Collected data:
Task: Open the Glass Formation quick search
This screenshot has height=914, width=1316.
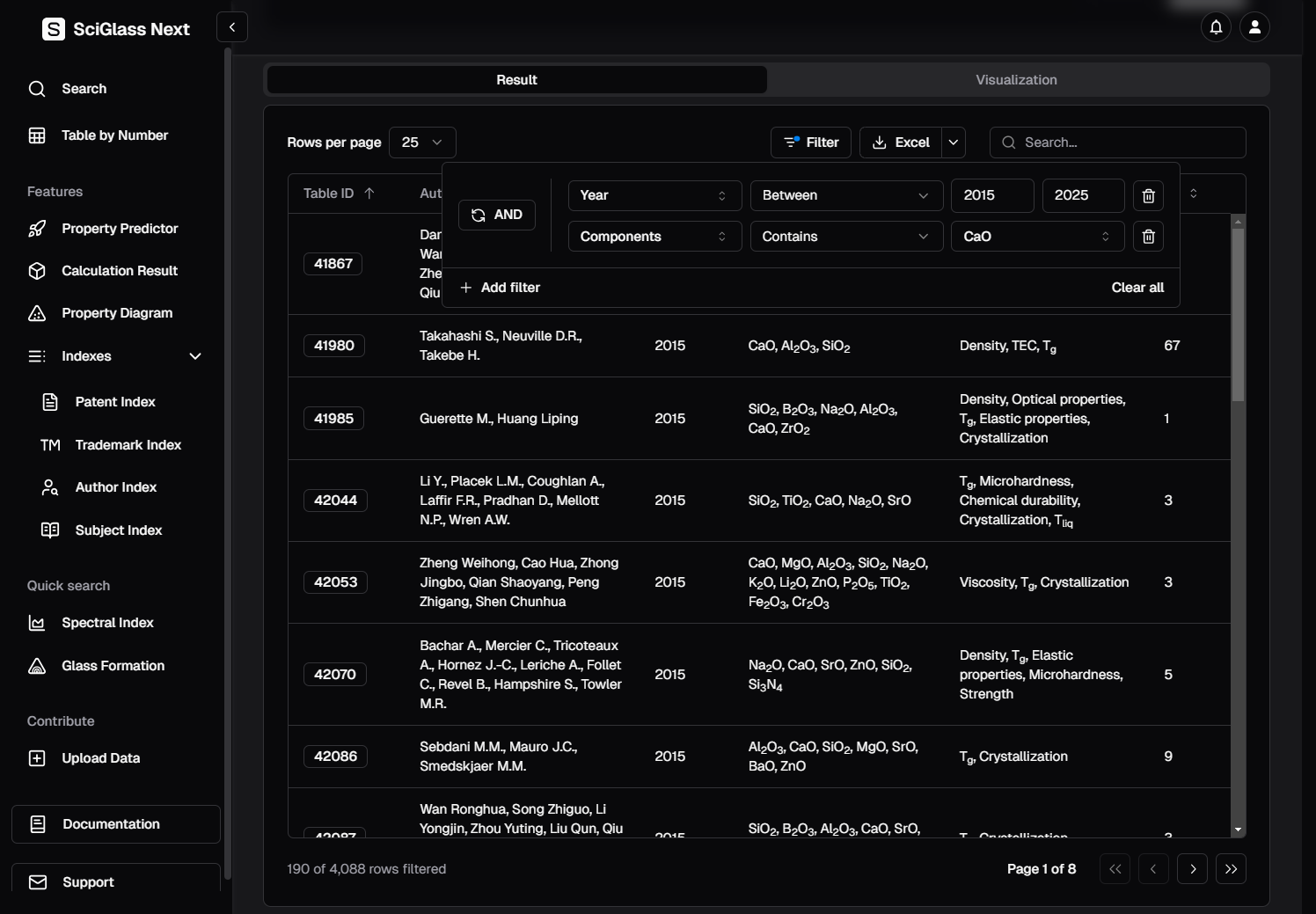Action: [x=113, y=666]
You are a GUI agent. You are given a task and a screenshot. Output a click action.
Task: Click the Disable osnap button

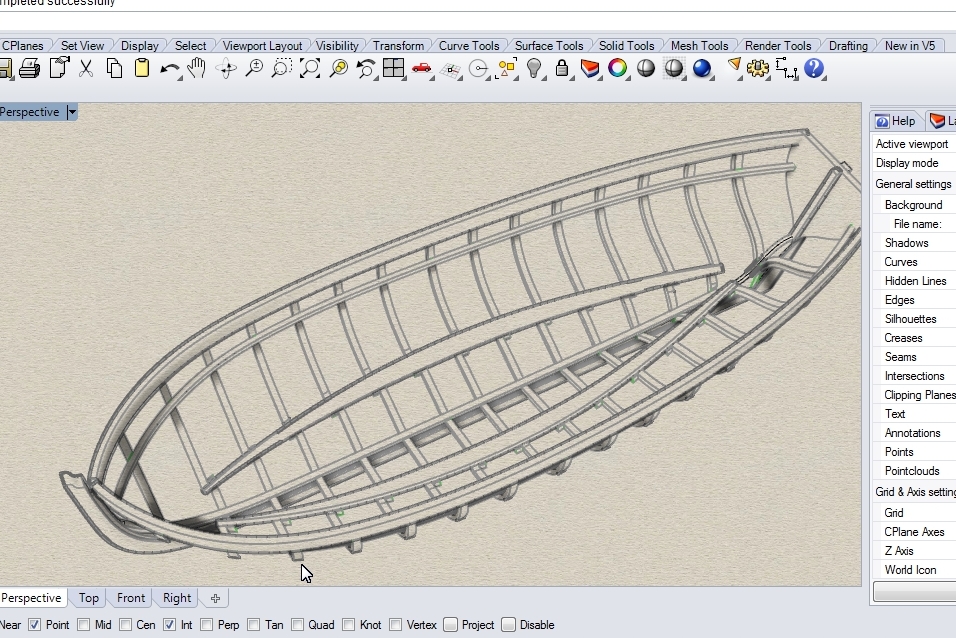point(509,625)
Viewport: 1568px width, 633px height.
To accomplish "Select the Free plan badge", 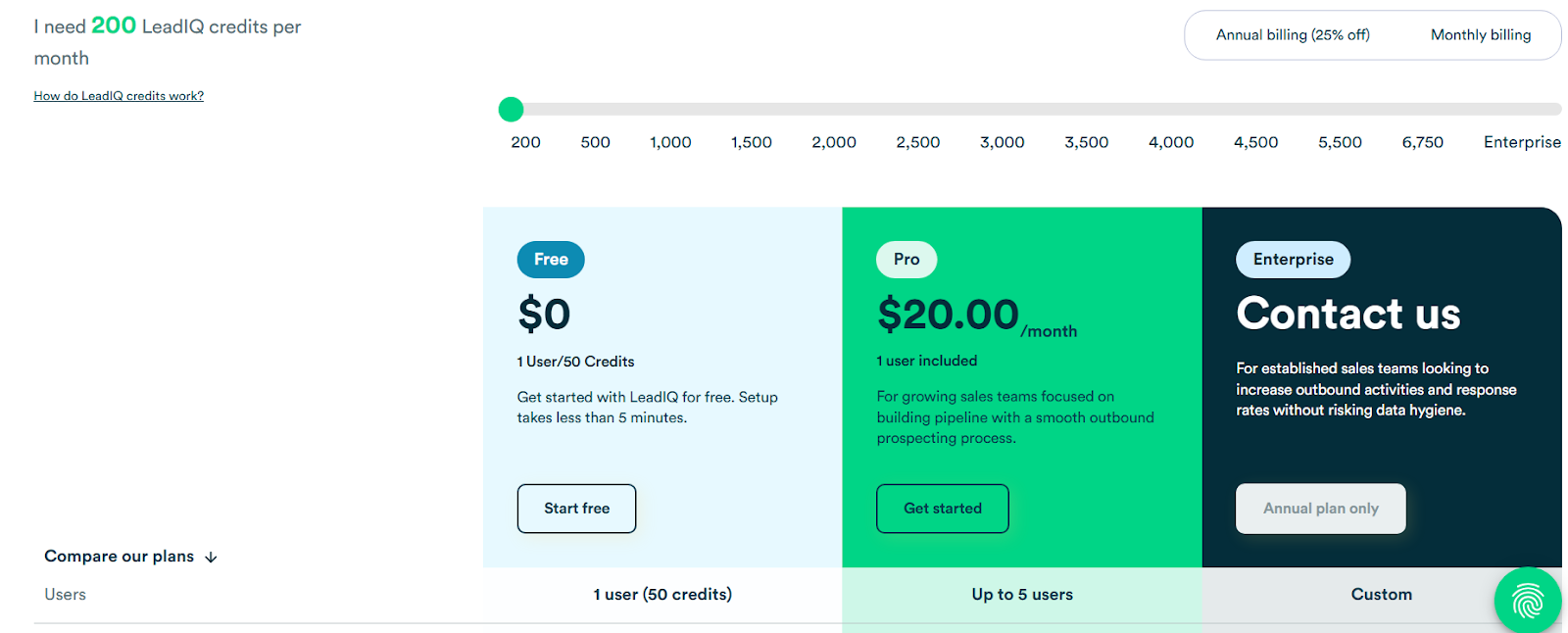I will [550, 259].
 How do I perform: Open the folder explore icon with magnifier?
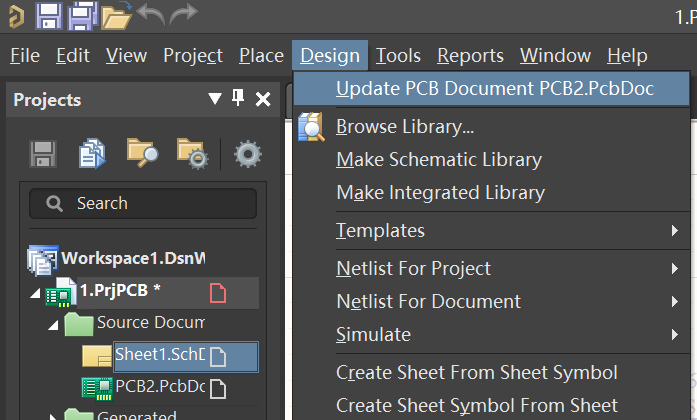[x=141, y=152]
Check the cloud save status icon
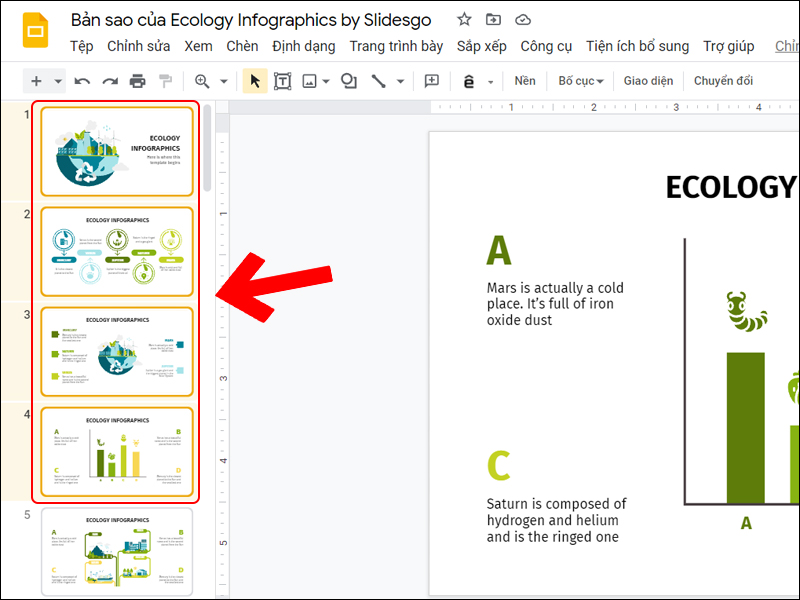 click(523, 20)
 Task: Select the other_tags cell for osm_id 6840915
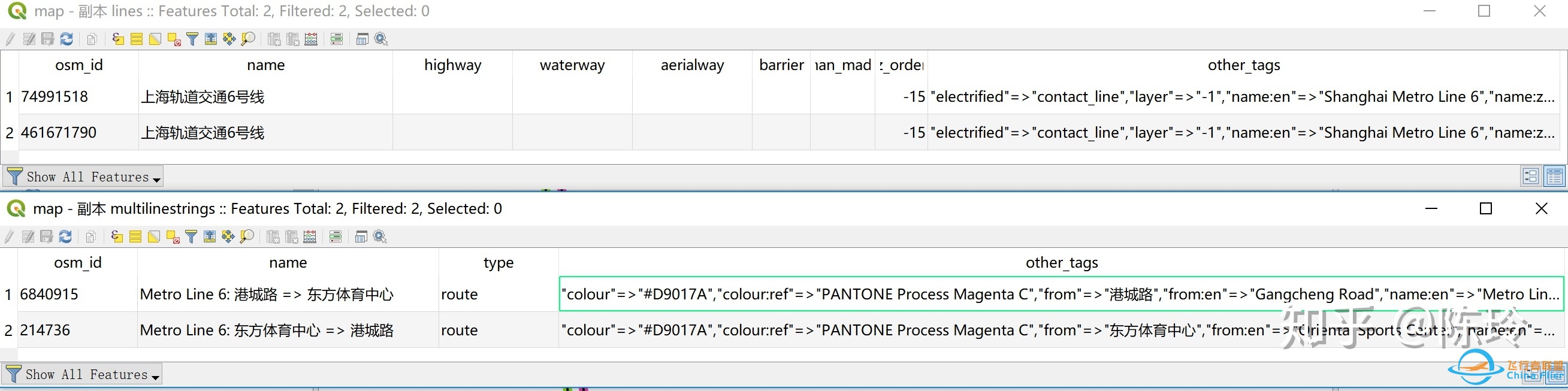click(x=1061, y=295)
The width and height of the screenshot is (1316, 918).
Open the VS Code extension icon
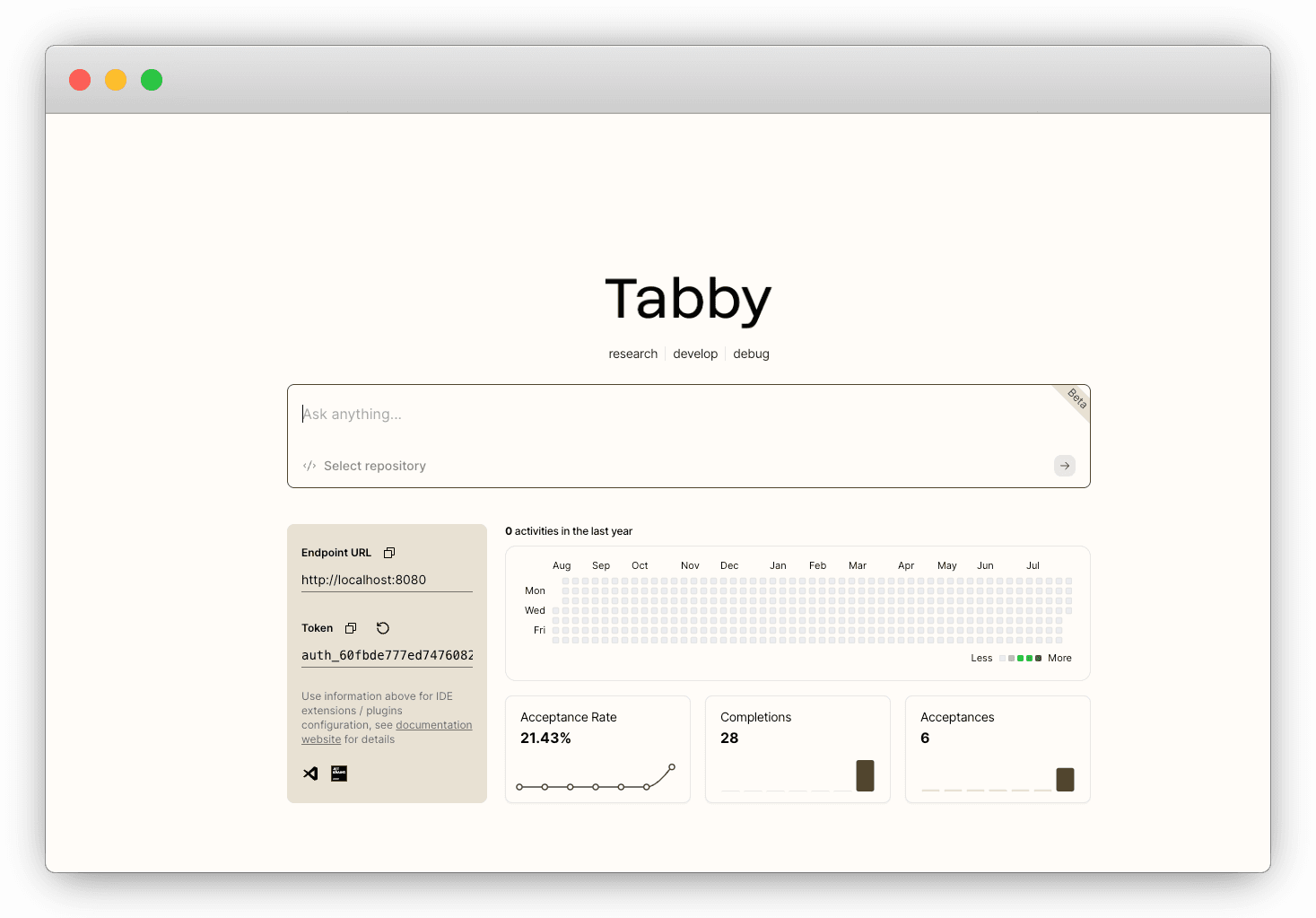(x=309, y=773)
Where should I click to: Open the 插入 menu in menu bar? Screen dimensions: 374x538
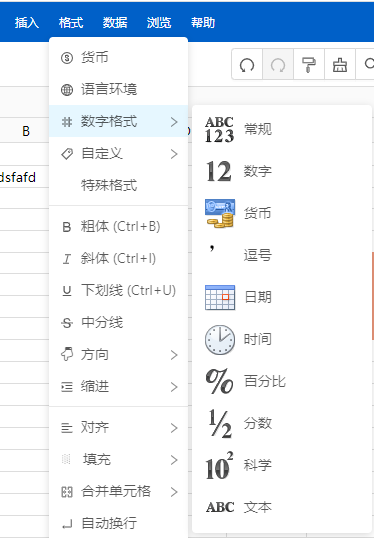click(x=27, y=23)
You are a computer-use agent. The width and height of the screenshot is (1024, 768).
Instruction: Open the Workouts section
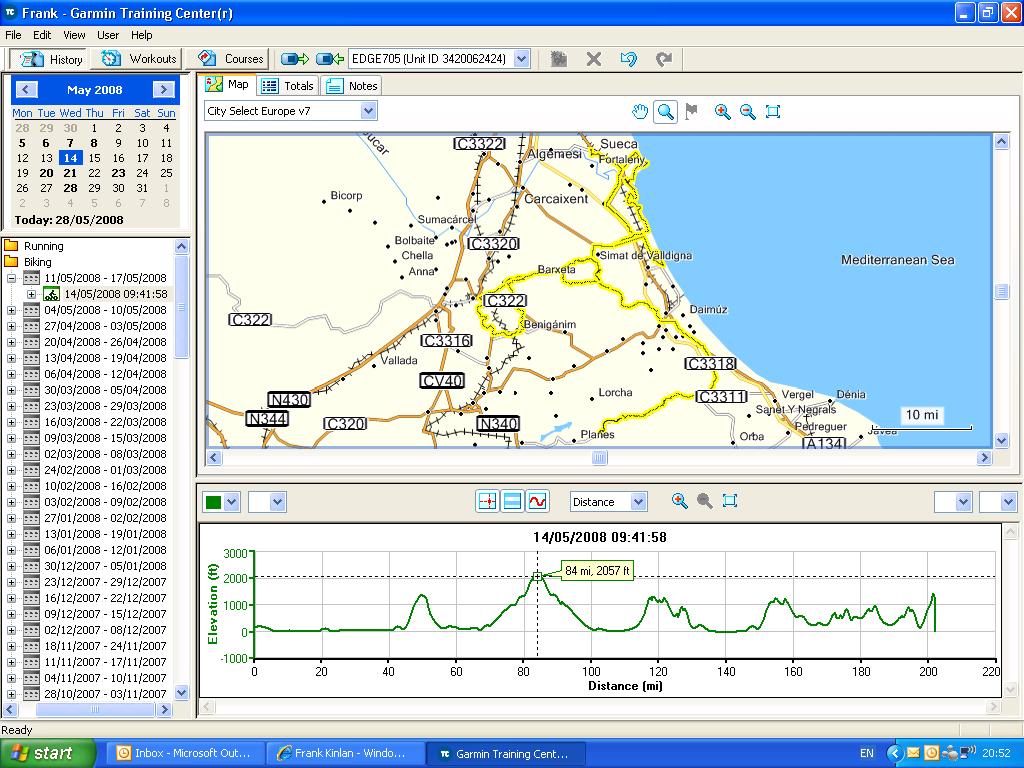pos(140,59)
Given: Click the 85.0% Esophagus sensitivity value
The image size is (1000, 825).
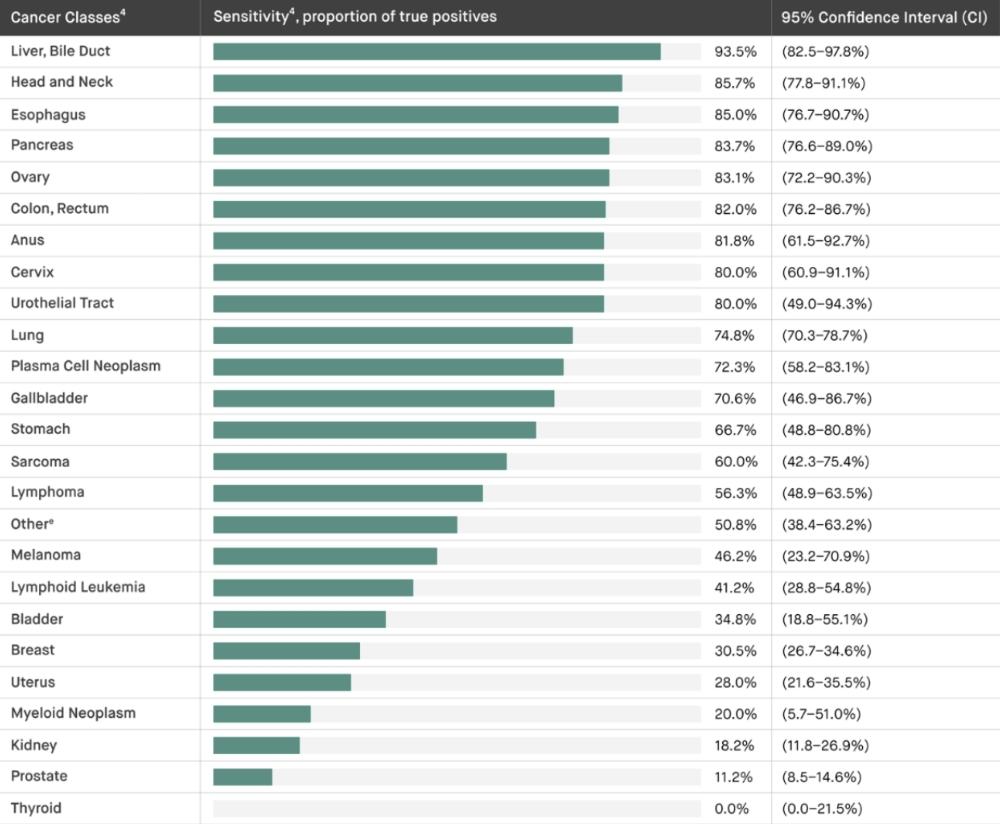Looking at the screenshot, I should point(736,114).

YOUR ASSIGNMENT: Verbatim, write out the line containing "Instruction: Open the Workouts section" and all later lines through the end of the records, leaving every picture out.

EXPECTED ANSWER:
Instruction: Open the Workouts section
pos(140,59)
Given: Click the 85.0% Esophagus sensitivity value
The image size is (1000, 825).
Looking at the screenshot, I should point(736,114).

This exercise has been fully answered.